Your Highness

It’s not unprecedented. I mean, look— Tom Hanks has Forrest Gump and Philadelphia, but he’s also got The Ladykillers. Even The Godfather himself has The Island of Dr. Moreau on his resume. Bad films happen to good actors.

Fresh off two of the most incredible performances of the year, Natalie Portman (who won the Oscar, Golden Globe, and SAG award for Black Swan) and James Franco (who was nominated and could have very easily won the Oscar for 127 Hours) are back on screen in Your Highness.

Apparently, either they owe someone a lot of money, are all in on a huge practical joke (at our expense), or they’re making good on a alcohol-induced dare.

There’s no other reason for them to be in any way associated with this insanely vulgar, unfunny, overblown mess.
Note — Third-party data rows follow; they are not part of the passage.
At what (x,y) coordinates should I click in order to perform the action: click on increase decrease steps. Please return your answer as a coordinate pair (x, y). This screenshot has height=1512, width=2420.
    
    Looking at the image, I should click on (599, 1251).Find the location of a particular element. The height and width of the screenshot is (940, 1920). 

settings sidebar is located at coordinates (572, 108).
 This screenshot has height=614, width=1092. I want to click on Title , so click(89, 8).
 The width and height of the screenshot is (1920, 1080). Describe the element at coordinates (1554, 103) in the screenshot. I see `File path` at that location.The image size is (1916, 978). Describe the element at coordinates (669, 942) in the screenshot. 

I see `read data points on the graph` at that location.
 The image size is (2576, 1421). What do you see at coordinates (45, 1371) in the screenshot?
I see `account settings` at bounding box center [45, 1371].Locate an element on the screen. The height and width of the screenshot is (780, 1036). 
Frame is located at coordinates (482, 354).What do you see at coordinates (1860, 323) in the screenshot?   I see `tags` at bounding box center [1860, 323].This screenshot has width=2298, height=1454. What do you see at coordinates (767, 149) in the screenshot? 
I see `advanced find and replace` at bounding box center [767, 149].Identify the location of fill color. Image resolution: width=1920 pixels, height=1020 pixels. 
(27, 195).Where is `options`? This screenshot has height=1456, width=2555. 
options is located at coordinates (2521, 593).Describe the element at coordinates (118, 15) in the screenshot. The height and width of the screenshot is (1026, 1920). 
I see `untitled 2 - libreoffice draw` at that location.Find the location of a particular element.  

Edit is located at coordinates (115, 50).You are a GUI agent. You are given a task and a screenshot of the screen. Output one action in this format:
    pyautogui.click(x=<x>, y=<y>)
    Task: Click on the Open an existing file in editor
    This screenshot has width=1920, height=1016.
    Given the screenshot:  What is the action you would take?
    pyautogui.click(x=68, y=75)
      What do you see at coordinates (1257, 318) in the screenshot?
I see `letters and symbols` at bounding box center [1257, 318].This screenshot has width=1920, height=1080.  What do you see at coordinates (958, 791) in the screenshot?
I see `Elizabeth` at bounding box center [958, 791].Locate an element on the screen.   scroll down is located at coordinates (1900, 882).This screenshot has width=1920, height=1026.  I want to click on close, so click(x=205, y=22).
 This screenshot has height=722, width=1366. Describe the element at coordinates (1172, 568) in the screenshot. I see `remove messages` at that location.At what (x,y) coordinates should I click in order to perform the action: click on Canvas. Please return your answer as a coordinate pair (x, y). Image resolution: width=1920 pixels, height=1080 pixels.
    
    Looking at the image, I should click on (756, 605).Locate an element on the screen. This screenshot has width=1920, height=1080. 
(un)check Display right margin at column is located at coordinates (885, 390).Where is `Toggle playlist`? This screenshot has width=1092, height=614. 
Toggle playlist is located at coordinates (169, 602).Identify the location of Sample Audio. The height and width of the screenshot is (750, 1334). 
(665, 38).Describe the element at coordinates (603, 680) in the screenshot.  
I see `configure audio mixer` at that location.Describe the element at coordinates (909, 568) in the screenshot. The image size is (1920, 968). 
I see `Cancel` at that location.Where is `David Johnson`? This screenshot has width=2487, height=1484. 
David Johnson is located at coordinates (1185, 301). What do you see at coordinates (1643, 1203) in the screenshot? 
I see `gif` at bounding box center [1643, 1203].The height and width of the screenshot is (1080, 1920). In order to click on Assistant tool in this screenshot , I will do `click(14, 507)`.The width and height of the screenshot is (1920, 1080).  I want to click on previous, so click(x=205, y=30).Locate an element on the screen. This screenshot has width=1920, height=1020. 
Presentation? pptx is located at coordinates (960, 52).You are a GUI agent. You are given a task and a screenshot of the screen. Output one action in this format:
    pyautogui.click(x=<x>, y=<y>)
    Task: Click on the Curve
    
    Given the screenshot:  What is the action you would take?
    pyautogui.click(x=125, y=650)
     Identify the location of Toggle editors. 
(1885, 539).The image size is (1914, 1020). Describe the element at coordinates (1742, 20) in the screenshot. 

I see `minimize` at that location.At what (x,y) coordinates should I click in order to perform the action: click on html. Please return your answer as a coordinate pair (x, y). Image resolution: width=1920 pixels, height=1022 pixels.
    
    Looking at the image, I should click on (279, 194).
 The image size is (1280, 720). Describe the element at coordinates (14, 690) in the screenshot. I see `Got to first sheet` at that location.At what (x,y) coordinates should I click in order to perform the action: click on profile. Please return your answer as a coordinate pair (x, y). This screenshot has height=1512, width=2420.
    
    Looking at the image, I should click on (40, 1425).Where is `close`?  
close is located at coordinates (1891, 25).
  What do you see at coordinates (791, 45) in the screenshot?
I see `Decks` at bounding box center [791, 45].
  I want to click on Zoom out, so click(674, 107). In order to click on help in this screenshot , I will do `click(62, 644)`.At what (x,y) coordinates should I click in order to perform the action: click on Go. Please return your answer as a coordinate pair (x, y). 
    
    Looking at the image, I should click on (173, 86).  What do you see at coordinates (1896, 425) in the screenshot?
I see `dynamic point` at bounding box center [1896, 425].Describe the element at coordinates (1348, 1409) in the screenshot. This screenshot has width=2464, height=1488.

In a mythical faraway land, in a faraway time, Danny McBride is Thadeous, the resentful younger brother of the king-to-be Fabious (Franco). When Fabious’ fiancée Belladonna (Zooey Deschanel) is kidnapped by the awful(ly silly-looking) wizard Lezarr (Justin Theroux), Fabious and Thadeous set out on an effing quest to find the effing wizard, rescue the effing girl (though not really ‘effing’, I suppose—a lot is made of the fact that she’s a virgin), and save the effing day. Along the way, they meet fellow quest-er Isabel (Portman), who is effing hot.

I’ll be the first to admit that profanity is fairly ubiquitous these days, especially in movies. And, sure, there are some people out there to whom a sentence just doesn’t feel complete unless there’s a bit of vulgarity tossed in for no reason. But I’m pretty sure even those people would wonder what the eff is going on with this movie.

It’s as if a bunch of high school kids discovered a book called World’s Best Euphemisms for Sex, Male Gentalia, Masturbation, and Breasts, and then decided to use as many as they could, as often as they could, in a bizarre mash-up of Monty Python and the Holy Grail, a Saturday Night Live skit, and The Rocky Horror Picture Show (yes, there’s even a musical number or two).

David Gordon Green, apparently still high from his 2008 film Pineapple Express, does do a nice job with several of the action sequences, fight scenes, and the occasional chase, but overall he just couldn’t seem to figure out what kind of movie he was making. Comedy? Sweeping epic? Period action piece? Drama? All of the above? Who knows?

But it is McBride, who also executive produced Your Highness along with co-writing the script (which was largely ignored in favor of ad-libbing), who is primarily the one to blame here. Apparently there’s nothing funnier to him than the word ‘penis’, nothing more beautiful than a woman’s bare chest, and no situation wherein the f-word can’t be used.

Remember those stories about dads who caught their kids smoking and then made them knock off an entire pack in one sitting, just to get it out of their system? Well, you may never again feel the need to drop the f-bomb after seeing Your Highness—other than one final one to tell people how ‘effing’ bad this movie was.